The bigger problem, as you may have already guessed by the quote and photograph above, is that a person can be quarantined against his/her will. As one of Connecticut’s Founding Fathers, the Reverend Thomas Hooker, proclaimed in a sermon nearly 400 years ago, the government’s authority must be founded above all else on the free consent of the people. Some may argue that the people of Connecticut have consented to the quarantine laws because it was passed by the representatives elected by the people. But this is what is known as a “legal fiction.” We say that the people have consented, but the consent is constructive at best, not in fact. The above quarantine law was first passed in 2003, before many residents lived in Connecticut, and before others were even born. (For the record, I was not a resident of Connecticut in 2003.) And even for those who were residents of Connecticut when the law was passed, if his/her elected representative voted against the bill, and the Governor for whom he/she did not vote signed it into law, can it really be said that there was any true consent?
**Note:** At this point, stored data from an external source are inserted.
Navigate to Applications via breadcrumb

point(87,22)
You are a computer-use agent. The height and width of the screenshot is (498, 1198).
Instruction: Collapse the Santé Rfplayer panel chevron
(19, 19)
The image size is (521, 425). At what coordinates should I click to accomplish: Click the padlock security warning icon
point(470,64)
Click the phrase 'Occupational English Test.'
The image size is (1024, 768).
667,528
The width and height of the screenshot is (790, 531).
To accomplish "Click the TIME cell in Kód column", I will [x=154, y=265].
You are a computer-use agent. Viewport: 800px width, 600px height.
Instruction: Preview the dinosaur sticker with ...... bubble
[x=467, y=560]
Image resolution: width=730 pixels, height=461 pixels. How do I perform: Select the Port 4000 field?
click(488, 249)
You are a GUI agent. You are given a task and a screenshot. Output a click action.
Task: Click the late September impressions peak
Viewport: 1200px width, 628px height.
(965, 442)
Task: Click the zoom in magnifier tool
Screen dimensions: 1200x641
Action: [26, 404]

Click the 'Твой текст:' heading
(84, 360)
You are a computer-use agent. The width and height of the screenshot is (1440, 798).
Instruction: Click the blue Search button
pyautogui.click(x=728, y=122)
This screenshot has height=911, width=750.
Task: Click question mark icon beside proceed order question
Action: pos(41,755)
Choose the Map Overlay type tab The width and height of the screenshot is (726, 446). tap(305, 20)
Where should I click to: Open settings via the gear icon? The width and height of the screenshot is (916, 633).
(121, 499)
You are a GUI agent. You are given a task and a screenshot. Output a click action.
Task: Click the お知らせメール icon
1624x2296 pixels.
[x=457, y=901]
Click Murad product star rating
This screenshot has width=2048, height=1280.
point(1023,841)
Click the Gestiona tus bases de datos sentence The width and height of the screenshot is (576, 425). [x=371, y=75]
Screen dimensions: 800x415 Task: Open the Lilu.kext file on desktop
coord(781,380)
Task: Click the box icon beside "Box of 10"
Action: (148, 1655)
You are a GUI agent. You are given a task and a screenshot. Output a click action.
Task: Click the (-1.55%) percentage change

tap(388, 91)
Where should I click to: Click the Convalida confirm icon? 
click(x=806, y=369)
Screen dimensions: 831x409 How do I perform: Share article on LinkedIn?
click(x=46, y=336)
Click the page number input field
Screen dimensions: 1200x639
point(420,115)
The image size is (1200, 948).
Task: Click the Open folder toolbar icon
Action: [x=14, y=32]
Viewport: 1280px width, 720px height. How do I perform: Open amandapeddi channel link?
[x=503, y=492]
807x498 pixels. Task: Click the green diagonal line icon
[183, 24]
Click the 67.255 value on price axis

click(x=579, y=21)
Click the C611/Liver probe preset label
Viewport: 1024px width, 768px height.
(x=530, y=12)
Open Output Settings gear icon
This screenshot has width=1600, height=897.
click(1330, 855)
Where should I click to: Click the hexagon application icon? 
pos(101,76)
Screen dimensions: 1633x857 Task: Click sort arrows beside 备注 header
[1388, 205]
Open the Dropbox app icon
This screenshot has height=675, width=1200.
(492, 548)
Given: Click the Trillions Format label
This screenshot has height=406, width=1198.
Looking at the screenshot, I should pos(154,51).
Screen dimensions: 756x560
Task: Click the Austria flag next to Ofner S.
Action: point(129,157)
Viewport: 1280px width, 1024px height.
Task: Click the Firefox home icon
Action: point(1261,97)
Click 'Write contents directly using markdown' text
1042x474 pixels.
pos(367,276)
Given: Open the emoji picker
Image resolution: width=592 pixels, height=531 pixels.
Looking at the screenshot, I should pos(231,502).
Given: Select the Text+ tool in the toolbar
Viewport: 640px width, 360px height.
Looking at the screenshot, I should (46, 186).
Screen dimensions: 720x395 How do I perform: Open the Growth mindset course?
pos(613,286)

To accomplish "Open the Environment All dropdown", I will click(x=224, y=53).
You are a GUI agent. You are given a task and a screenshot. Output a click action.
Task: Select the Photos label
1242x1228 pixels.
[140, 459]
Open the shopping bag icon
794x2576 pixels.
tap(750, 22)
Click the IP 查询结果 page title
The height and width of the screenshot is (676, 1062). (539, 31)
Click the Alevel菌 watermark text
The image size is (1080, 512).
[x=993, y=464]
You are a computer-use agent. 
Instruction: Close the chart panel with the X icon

As a practical matter, of course, you are deemed to consent to be governed by the laws of any state in which you reside, travel to, or do business with, whether physically or virtually. And regardless of whether one voted for a particular representative/senator/Governor, when a law is passed by both chambers of the legislature and signed into law by the Governor, it is the law that all must obey. Any other system of governance would be untenable, since it would result in a different set of laws applying to each person. That would be mayhem far worse than anything we are seeing now!

The point is this: if you are quarantined, you have recourse to appeal that decision to the courts. The quarantine power is not absolute. No emergency, however severe, can grant to any elected or appointed official the power to unilaterally strip you of your God-given, unalienable rights without clear justification and due process of law. As long our Republic and its Constitution endures, you are a free people…even if you are locked inside of your house.